The general equation or standard equation of a straight line is:
$ax + by + c = 0$

Where $a$ and $b$ are constants and either $a \ne 0$ or $b \ne 0$.

Convert the standard equation of line $ax + by + c = 0$ into the slope point form $y – {y_1} = m\left( {x – {x_1}} \right)$

If the standard form of the line passes through the point $\left( {{x_1},{y_1}} \right)$, then this point must satisfy the standard equation, i.e.
$\begin{gathered} a{x_1} + b{y_1} + c = 0 \\ \Rightarrow b{y_1} = – a{x_1} – c \\ \Rightarrow {y_1} = – \frac{{\left( {a{x_1} + c} \right)}}{b} \\ \end{gathered}$

Comparing the equation with the slope intercept form, the slope is $m = – \frac{a}{b}$. The slope point form of the line is $y – {y_1} = m\left( {x – {x_1}} \right)$.

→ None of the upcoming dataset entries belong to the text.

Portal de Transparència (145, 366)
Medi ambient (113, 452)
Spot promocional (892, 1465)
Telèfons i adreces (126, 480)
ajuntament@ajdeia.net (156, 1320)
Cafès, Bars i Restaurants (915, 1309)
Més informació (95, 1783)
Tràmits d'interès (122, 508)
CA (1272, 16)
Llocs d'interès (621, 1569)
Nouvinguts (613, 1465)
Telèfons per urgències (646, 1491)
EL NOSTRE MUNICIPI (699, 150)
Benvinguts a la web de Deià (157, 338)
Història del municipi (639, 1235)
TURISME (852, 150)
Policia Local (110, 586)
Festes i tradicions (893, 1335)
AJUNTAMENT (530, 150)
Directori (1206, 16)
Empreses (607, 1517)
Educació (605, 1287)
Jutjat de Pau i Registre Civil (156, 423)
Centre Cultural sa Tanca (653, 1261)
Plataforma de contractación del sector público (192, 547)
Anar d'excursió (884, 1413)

Now we put the values of $m$ and ${y_1}$ in the slope point form $y – {y_1} = m\left( {x – {x_1}} \right)$.
$\begin{gathered} \Rightarrow y – \left( { – \frac{{a{x_1} + c}}{b}} \right) = – \frac{a}{b}\left( {x – {x_1}} \right) \\ \Rightarrow y + \frac{{a{x_1} + c}}{b} = – \frac{a}{b}x + \frac{a}{b}{x_1} \\ \Rightarrow y + \frac{a}{b}{x_1} + \frac{c}{b} = – \frac{a}{b}x + \frac{a}{b}{x_1} \\ \Rightarrow y = – \frac{a}{b}x + \frac{a}{b}{x_1} – \frac{a}{b}{x_1} – \frac{c}{b} \\ \Rightarrow y = – \frac{a}{b}x – \frac{c}{b} \\ \Rightarrow y = – \frac{a}{b}x – \frac{{ac}}{{ab}} \\ \Rightarrow y = – \frac{a}{b}\left( {x + \frac{c}{a}} \right) \\ \end{gathered}$

This is the equation of a line in point-slope form transferred from its general form.